**Testo di riferimento**
********

A salvare la legge non valse la previsione dell’inserimento, su ogni copia dei Dieci Comandamenti, della seguente precisazione: “The secular application of the Ten Commandments is clearly seen in its adoption as the fundamental legal code of Western Civilization and the Common Law of the United States”. Anche in quel caso (come già in Abington School District v. Schempp, 374 U.S. 203 (1963), a proposito della preghiera nelle scuole pubbliche, presentata come una “secolare” forma di “promozione di valori morali”) si tentò l’operazione che si azzarda nuovamente adesso da noi, ma la Corte Suprema ebbe buon giuoco nel replicare che “The pre-eminent purpose for posting the Ten Commandments on schoolroom walls is plainly religious in nature. The Ten Commandments are undeniably a sacred text in the Jewish and Christian faiths, and no legislative recitation of a supposed secular purpose can blind us to that fact”. Nessuna operazione di “ripensamento” del significato del crocifisso potrà convincere che quel simbolo non sia esso pure “plainly religious in nature”. L’esposizione del simbolo, come nel caso dei Dieci Comandamenti, se deve avere un qualche effetto, “it will be to induce the schoolchildren to read [in questo caso: to look to], meditate upon, perhaps to venerate and obey, the Commandments. However desirable this might be as a matter of private devotion, it is not a permissible state objective under the Establishment Clause”.

Anche da noi potrebbe ritenersi desiderabile e opportuno che i giovani siano indotti a meditare sulla sacra rappresentazione del Cristo crocifisso e sul suo profondo significato morale, ma quella rappresentazione resta sacra, e la sua obbligatoria esposizione sui muri delle aule della scuola pubblica, istituita dallo Stato italiano, resta incompatibile con il principio di laicità.

********

**Attività richieste**
A. Riscrivi identico tutto il testo di riferimento a partire da "Anche da noi" giù fino a "principio di laicità.".
B. Secondo il testo di riferimento, con quale principio è incompatibile l'esposizione obbligatoria del crocifisso nelle aule della scuola pubblica?
I dati non hanno alcun ruolo in questo lavoro.

**Dati presentati**

********

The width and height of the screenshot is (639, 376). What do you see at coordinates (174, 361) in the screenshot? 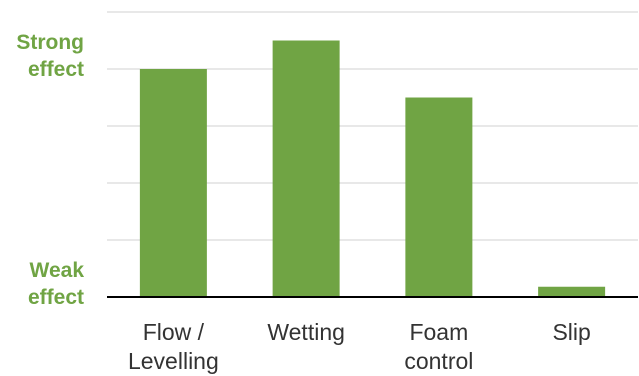
I see `x-tick-label-line: Levelling` at bounding box center [174, 361].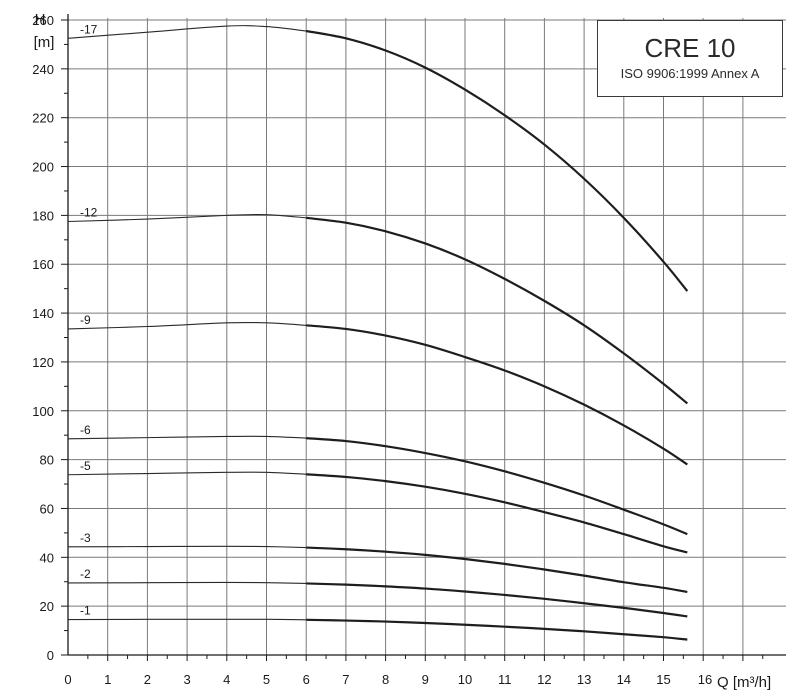 The width and height of the screenshot is (800, 700). What do you see at coordinates (86, 538) in the screenshot?
I see `curve-label: -3` at bounding box center [86, 538].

********

**Risposte in ordine**
A.
Anche da noi potrebbe ritenersi desiderabile e opportuno che i giovani siano indotti a meditare sulla sacra rappresentazione del Cristo crocifisso e sul suo profondo significato morale, ma quella rappresentazione resta sacra, e la sua obbligatoria esposizione sui muri delle aule della scuola pubblica, istituita dallo Stato italiano, resta incompatibile con il principio di laicità.

B. Con il principio di laicità.